Because I don’t cook, I don’t really understand the people who say they don’t have time to cook. My husband, among other things, can put a good meal together in record time, with little fuss and no drama. Sure, he has skills in the kitchen, but so do most people.
We eat fresh food and try to not waste much. (Years ago, I learned not to toss anything from the refrigerator because it might be “old.” I quickly came to understand that, for my husband, it’s a matter of pride that we don’t waste food.)
Nor are we the couple who subscribes to any of those food delivery schemes that promise nutritious goodies delivered to your door to free you from the stress of cooking. That’s expensive nonsense. We also don’t shop at trendy, high-dollar grocery stores. Our meat comes from our local meat market. Our “egg lady” stops by my husband’s office once a week to drop off fresh eggs and pick up her empty cartons and her money.

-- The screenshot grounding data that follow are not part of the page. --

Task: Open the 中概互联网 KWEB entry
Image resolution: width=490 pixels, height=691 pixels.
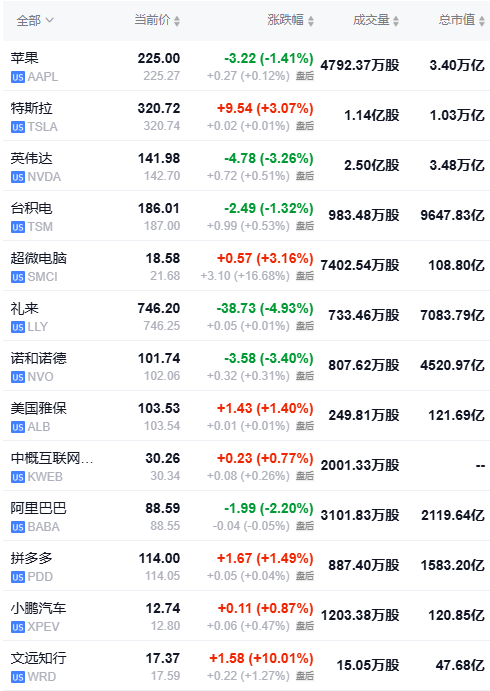Action: [246, 466]
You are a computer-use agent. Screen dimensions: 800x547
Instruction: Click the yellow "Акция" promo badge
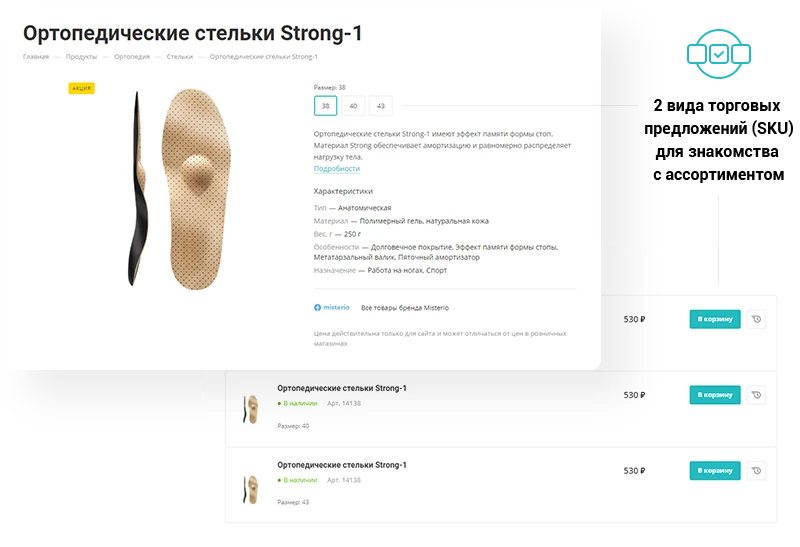point(81,88)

I must admit that it’s amazing how good a really fresh egg tastes. From my husband, I learned that the “fresh” eggs we purchase in grocery stores are about two months old when we buy them.
As a nation, we spend a tiny fraction, percentage-wise, of what generations past had to fork out for food (pun intended). That’s because food became industrialized during and after World War II. Then, in the 1950s, it was aggressively marketed to us. The cereal aisle in your local grocery store has a hundred feet of nothing but sugary bread packed in a cartoon-festooned box. It’s expensive, but we buy it.
And when I was a kid, I don’t think I ever saw a bottle of olive oil in our house. Now, you can’t turn on the television without hearing someone squealing about “E-V-O-O” (extra virgin olive oil, for those of you living under a rock somewhere).
What’s fashionable in food is as changeable, and predictably so, as clothing, cars, hairstyles and home décor. The dishes that are hopelessly passe today may be the next big thing tomorrow. That’s not important.
What matters is who you eat with, and what it really means to serve someone in your home. It’s an act of love. You cook for people because you want to sustain them in a real and literal way, and also because you want to welcome them, make them comfortable and, yes, love them.
The hospitality is the thing. When everything else divides us, food and hospitality can unite us.
Invite friends over to your house for dinner. Cook what you like. (If you hate to cook, then bring home a box of fried chicken or order some pizzas.)
In any event, serving and feeding people will show them that you really care about them. That’s a good thing for them, and an even better thing for you.